The bill, if it becomes law, would go into effect January 1, 2023. Though none of the bill’s provisions involve schools paying athletes directly, it would prohibit schools in California from revoking scholarships or scholarship eligibility from athletes who profit off their own name, image and likeness.

That is totally reasonable and long overdue. Being a D-1 athlete is a job. Particularly in the big team sports, players generate unfathomable amounts of revenue for universities. Allowing them to receive compensation (not even coming from the schools) is a no-brainer.

Oh, wait:
“We’re firmly against anything that would lead to a pay-for-play system,” Pac-12 Commissioner Larry Scott told the New York Times.

Yeah, see, that's a lie. It's not a "pay-for-play" system that's being proposed. It's a "pay for work" system.

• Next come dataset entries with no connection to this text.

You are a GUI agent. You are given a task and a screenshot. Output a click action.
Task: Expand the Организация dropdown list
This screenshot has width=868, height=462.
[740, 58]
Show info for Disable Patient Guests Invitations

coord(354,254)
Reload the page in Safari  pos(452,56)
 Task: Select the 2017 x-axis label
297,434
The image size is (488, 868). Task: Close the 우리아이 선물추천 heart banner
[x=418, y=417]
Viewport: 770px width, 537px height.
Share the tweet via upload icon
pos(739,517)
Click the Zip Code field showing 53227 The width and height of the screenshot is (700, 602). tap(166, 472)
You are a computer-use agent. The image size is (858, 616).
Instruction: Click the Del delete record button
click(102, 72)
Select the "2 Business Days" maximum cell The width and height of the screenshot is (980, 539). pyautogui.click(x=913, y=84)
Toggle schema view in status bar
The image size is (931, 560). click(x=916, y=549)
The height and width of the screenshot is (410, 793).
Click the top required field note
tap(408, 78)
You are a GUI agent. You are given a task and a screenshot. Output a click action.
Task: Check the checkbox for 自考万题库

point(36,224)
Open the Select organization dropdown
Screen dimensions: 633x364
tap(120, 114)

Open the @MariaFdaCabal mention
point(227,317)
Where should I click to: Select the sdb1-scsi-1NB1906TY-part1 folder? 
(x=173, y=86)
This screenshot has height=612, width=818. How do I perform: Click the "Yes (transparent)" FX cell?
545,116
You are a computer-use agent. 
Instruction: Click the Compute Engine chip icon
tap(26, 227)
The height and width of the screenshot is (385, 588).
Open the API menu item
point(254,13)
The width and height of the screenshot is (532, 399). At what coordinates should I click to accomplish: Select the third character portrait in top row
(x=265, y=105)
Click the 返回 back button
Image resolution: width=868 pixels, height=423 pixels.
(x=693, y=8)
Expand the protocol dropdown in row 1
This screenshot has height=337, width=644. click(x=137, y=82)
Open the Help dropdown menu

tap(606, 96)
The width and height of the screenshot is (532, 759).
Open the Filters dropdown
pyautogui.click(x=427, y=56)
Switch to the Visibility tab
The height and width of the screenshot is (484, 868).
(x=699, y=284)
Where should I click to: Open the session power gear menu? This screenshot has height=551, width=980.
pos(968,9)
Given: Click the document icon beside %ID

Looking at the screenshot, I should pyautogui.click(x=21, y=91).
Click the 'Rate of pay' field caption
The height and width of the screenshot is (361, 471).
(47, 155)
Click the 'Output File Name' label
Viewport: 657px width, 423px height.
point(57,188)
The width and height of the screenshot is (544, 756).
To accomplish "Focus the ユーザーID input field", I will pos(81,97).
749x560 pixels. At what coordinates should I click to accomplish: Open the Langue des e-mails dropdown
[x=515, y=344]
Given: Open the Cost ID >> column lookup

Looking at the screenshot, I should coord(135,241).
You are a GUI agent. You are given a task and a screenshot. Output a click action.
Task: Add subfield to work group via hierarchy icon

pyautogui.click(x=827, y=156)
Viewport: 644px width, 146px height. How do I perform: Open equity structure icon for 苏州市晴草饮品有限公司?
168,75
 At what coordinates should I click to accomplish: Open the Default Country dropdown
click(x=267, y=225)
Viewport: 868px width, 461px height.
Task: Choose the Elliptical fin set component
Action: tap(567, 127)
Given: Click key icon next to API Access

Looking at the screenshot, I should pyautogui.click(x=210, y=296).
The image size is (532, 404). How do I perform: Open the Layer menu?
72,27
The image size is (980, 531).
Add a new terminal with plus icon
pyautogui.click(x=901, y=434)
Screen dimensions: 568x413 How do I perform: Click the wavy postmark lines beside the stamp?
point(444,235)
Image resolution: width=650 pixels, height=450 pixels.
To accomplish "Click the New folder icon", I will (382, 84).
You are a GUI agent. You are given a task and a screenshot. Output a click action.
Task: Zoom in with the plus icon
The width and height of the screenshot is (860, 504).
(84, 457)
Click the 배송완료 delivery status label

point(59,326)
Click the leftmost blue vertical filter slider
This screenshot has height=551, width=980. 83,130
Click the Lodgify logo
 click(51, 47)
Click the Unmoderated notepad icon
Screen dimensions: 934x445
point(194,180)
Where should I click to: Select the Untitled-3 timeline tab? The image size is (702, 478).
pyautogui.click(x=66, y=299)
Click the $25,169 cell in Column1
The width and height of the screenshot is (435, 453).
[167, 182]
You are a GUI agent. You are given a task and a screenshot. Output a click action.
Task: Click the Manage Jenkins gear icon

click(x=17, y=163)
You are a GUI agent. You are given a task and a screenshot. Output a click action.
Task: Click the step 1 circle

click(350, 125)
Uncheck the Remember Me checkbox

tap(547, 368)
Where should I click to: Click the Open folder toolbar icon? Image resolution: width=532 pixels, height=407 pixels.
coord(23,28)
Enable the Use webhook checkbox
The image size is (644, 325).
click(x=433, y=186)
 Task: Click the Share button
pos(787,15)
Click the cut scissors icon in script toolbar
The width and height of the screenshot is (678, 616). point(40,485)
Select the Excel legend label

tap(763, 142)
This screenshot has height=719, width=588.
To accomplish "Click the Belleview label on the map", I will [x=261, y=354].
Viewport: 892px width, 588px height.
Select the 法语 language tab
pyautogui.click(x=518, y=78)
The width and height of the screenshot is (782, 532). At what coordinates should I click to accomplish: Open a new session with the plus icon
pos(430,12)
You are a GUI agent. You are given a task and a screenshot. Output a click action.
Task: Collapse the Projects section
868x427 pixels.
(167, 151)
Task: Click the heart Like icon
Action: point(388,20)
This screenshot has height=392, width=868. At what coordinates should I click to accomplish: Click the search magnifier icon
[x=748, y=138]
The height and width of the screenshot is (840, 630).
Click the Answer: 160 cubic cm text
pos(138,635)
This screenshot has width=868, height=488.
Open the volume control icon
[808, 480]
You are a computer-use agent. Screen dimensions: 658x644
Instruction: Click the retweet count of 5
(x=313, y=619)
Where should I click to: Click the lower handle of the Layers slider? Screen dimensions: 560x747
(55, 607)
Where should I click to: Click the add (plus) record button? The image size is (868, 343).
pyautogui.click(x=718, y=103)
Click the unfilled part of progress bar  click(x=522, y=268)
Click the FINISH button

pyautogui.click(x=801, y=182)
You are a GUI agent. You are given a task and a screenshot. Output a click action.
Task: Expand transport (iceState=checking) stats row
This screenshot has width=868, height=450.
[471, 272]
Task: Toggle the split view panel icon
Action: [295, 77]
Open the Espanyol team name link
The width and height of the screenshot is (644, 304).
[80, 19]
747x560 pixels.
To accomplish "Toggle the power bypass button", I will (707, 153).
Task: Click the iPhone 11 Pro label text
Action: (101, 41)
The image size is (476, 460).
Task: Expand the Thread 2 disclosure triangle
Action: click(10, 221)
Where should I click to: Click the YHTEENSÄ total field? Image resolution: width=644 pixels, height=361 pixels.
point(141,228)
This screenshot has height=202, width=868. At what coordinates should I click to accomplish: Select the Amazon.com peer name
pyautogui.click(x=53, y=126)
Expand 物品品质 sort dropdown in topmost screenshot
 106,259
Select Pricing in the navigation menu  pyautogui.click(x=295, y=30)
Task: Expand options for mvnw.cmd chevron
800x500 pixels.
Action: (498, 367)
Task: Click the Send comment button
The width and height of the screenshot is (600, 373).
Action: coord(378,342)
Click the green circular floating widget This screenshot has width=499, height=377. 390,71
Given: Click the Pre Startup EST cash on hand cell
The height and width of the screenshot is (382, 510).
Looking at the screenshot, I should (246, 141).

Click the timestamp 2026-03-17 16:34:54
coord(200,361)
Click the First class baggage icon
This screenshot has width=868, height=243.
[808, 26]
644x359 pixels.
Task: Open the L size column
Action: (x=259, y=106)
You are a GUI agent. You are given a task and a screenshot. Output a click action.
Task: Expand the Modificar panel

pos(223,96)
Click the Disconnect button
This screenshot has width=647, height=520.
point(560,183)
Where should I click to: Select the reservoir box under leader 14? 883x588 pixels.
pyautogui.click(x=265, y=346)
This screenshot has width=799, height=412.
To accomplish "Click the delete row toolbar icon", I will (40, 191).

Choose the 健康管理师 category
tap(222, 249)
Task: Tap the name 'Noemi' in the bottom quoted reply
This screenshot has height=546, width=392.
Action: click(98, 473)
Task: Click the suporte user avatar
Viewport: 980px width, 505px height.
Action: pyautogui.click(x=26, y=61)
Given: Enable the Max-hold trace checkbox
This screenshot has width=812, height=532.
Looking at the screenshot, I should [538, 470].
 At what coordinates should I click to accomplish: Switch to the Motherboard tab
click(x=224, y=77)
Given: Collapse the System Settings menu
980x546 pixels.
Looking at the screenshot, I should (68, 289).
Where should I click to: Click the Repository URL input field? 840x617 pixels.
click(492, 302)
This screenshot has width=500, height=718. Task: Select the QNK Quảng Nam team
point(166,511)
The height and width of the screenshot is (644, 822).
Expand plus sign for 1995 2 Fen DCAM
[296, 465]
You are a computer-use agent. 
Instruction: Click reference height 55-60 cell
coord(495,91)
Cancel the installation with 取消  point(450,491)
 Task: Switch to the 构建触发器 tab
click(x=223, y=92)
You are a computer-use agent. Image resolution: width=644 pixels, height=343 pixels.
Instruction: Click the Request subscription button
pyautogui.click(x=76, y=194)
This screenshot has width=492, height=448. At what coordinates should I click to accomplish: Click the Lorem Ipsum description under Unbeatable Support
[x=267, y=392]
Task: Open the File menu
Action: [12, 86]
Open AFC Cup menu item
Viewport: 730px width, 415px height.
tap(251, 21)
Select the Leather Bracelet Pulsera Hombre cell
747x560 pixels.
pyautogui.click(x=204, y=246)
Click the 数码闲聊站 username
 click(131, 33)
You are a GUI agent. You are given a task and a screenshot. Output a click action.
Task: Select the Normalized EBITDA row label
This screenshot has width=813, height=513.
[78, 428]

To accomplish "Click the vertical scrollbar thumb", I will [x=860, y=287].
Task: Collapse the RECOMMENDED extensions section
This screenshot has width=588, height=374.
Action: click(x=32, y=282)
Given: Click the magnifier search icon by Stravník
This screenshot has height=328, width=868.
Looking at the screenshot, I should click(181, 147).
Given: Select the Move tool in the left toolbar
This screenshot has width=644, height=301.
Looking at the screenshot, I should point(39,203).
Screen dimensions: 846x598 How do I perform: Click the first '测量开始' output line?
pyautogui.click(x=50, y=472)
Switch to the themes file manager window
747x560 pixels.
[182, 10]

Being a high-level athlete is not play. In absolutely no sense is it play. The fact that it's a sport does not make it play, not when the players involved generate millions and millions of dollars for schools.

If universities didn't charge admission to sporting events, they'd be totally right! But they don't.

The present system is just a vast, unpaid labor market. Which is shitty.

More:
In a June letter, NCAA President Mark Emmert had urged California lawmakers to postpone consideration of the bill while an NCAA working group study of amateurism policies is ongoing. 

In the letter, Emmert suggested that colleges in California could be prohibited from competing for NCAA championships, because the bill might give those schools unfair advantages in recruiting athletes:
"We recognize all of the efforts that have been undertaken to develop this bill in the context of complex issues related to the current collegiate model that have been the subject of litigation and much national debate. Nonetheless, when contrasted with current NCAA rules, as drafted the bill threatens to alter materially the principles of intercollegiate athletics and create local differences that would make it impossible to host fair national championships. As a result, it would likely have a negative impact on the exact student-athletes it indents to assist."

Those issues aren't "complex" at all. You have a captive labor force that generates hundreds of millions of dollars, and they are not compensated. They are not "student-athletes." They are "employee-students." The next time you hear the phrase "student-athlete," substitute "employee-students" and see how different that feels. 

The NCAA is on the edge of panic here, because this isn't the only state where legislation is happening. So they can either get out in front of this, or they can get steamrolled, because it's going to happen.